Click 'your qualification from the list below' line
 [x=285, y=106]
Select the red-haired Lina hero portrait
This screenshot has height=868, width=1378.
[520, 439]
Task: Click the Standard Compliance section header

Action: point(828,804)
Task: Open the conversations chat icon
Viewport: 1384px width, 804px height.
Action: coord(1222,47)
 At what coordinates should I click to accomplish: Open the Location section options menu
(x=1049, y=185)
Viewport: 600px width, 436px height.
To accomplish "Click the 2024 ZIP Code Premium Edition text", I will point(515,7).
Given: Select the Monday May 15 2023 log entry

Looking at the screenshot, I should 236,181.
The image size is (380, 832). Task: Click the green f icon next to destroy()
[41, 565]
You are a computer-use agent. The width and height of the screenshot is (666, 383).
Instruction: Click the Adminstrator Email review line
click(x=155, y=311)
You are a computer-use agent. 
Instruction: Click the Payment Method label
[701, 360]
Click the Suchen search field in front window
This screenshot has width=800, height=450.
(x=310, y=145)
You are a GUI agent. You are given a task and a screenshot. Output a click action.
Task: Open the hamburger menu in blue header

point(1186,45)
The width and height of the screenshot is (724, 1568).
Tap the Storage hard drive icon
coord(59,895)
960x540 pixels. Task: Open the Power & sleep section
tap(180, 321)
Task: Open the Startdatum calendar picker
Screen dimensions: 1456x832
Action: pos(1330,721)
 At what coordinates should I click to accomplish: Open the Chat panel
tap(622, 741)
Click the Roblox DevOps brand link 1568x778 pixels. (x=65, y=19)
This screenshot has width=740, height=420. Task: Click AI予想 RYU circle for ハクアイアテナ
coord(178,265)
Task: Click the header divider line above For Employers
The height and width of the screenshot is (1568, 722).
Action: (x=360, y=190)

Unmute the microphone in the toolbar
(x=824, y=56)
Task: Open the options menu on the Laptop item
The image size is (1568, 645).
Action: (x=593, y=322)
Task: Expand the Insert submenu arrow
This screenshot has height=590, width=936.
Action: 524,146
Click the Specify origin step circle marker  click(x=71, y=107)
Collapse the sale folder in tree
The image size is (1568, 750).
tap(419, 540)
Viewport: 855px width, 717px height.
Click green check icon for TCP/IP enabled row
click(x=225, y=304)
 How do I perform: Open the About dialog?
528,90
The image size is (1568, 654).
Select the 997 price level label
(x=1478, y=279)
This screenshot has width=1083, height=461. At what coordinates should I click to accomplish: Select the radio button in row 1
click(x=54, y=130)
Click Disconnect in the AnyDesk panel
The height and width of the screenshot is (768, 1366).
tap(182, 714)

------------------------------

### Try it
Where a line in the records above includes the string "computer", show it.

### Solution to the exercise
You are a computer-use agent. The width and height of the screenshot is (666, 383).
You are a computer-use agent. 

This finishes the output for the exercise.